In his opening keynote address, noted author and journalist Malcolm Gladwell centered on creating meaningful learning environments. “When it comes to learning,” Gladwell said, “what you get is a simple function of what you put in. Sometimes the struggle to learn something is where the actual learning lies.” He also contrasted two teaching strategies: capitalization, or focusing on student strengths, and compensation, or aiming efforts at weaknesses. Gladwell contends that too much time is spent on capitalizing when compensation offers more success. “We should embrace failure because that's how we learn,” he said. Following his talk was an audience debate on the topic “Bricks and mortar schools are detrimental to the future of education.” Attendees concluded that bricks and mortar schools should not be allowed to fail, that they have value if these schools embrace 21st-century technology and pedagogy.

So how do you go about bringing everyone up to speed on educational technology? Duquesne University has come up with an interesting model. Its Instructional Technology department has teamed up with the School of Education to reshape the course work for preservice educators. The Student Internship Program for Instructional Technology has these educators share technology skills and strategies with classroom teachers at local schools. It's a win-win situation for all the partners in the university's model. Teachers get training and support where they most need it—in the classroom. The preservice educators of Duquesne University get real-world experience by providing classroom teacher and student training. In one experience, university interns taught second graders to use netTrekker for their animal research project, helping them download pictures and gather online information. If the elementary students had reading problems with any online resources, they took advantage of netTrekker's audio-reader feature. The students then submitted their research reports as PowerPoint presentations.

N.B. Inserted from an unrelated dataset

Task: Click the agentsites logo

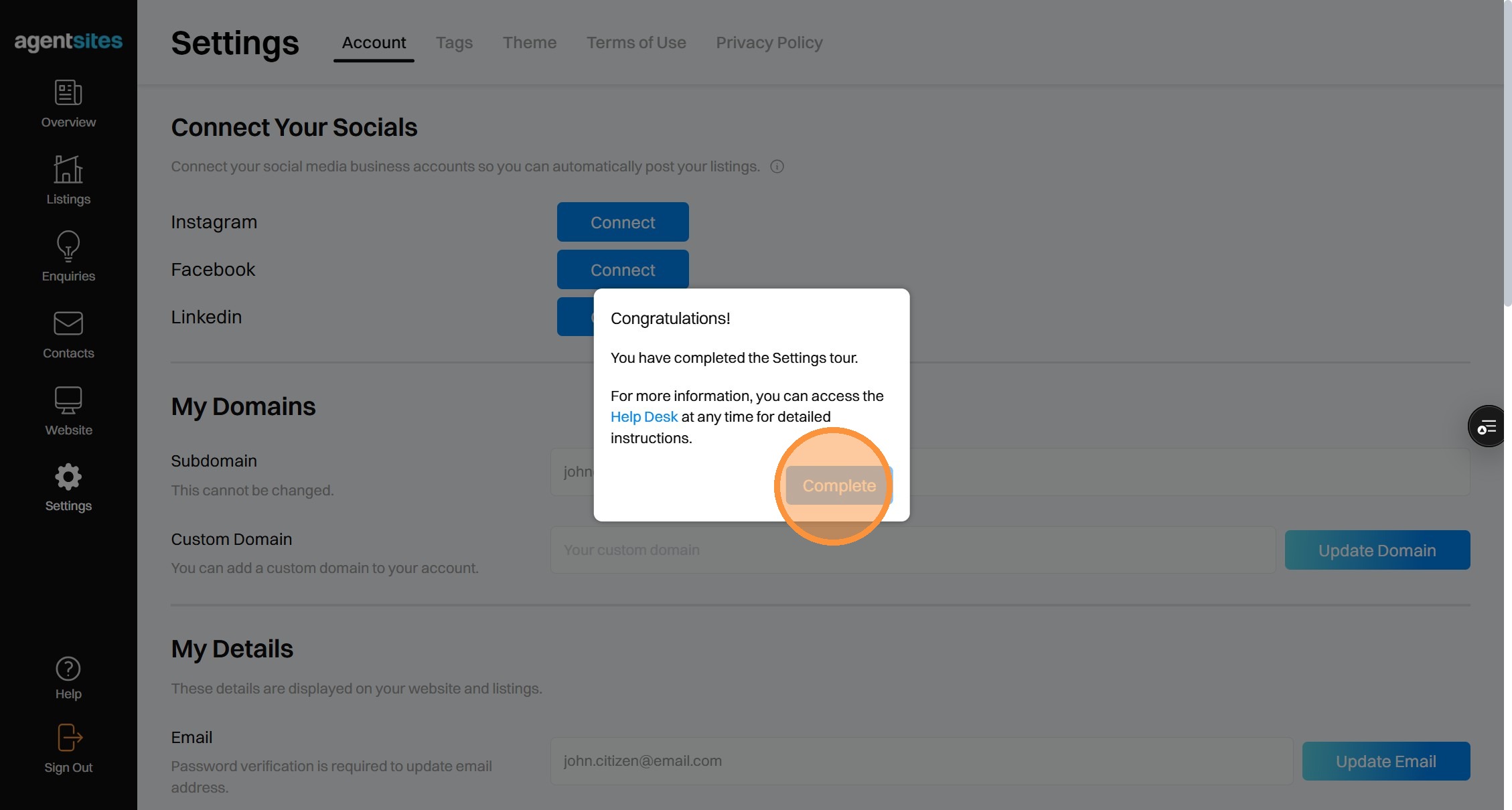Action: coord(68,42)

Science teachers and preservice educators looking for more ideas had other technology choices. In one workshop, Harvard professors and researchers illustrated their design for EcoMUVE—a multiuser virtual environment—to support student learning about the complex causal relationships in ecosystems. EcoMUVE adds dimension to learning by illustrating the geospatial relationships in an ecosystem and providing interactive, immersive depictions of plant and animal behavior. In another session, University of North Texas educators presented results from SimMentoring, a content-based tutorial for mentoring preservice science teachers; SimMentoring uses activities based on SimSchool, an online classroom simulator.

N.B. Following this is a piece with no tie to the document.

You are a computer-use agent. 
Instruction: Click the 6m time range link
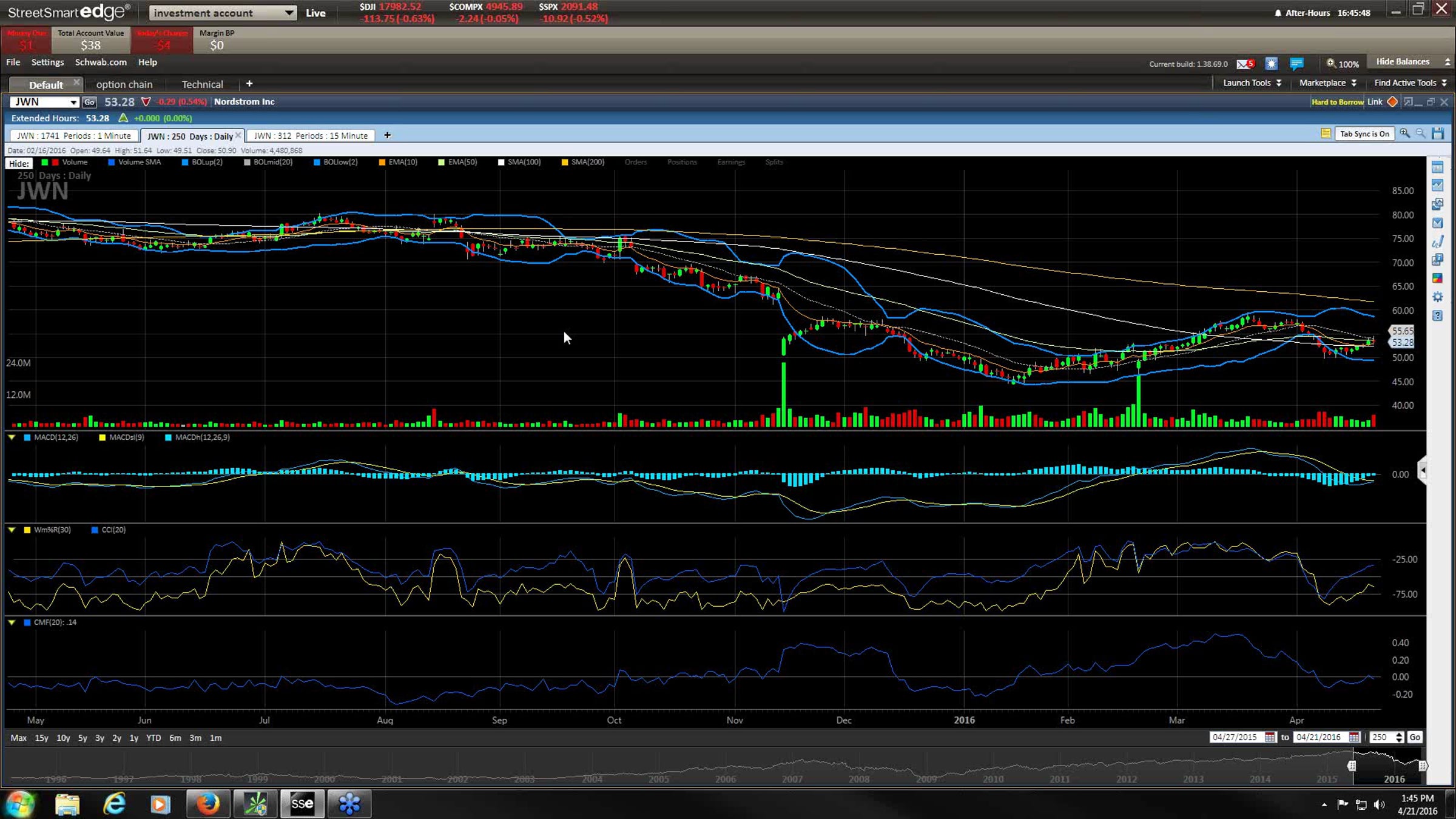click(175, 738)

The ISTE's Emerging Technologies Task Force is building an online, interactive database of best practices that have produced positive effects on learning through the use of emerging technologies. To make the database useful for everyone and to allow users to search for tools that work in circumstances similar to their own, the task force is correlating successful uses of emerging technologies with demographics such as grade level, size of district, and infrastructure.

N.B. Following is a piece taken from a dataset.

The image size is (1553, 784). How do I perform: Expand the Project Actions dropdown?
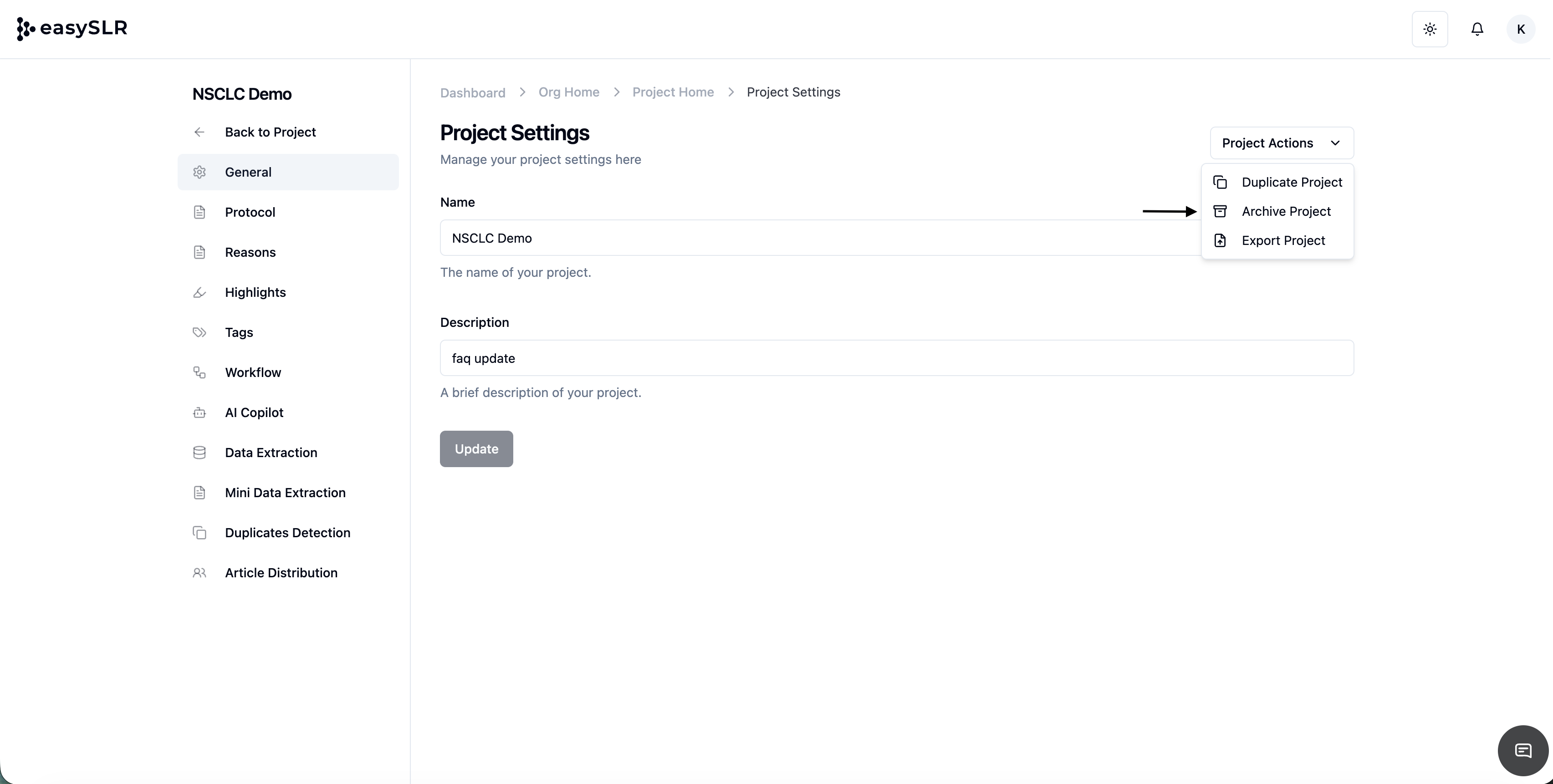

“Here's the bottom line,” wrote high school Webmaster Art Lader in the online journal Education Worldwww.education-world.com/a_tech/tech009.shtml)'. “‘Without the appropriate technology, my students simply cannot _____.’ If teachers cannot fill in this blank with something truly important to their students and themselves, they will not make the use of technology in the classroom a priority. If teachers can fill in this blank with something truly important to their students and themselves, they will find ways to get training, to obtain software and hardware, to mobilize colleagues, to motivate students.” It would help to fill in the blank when planning a personalized NECC schedule, too.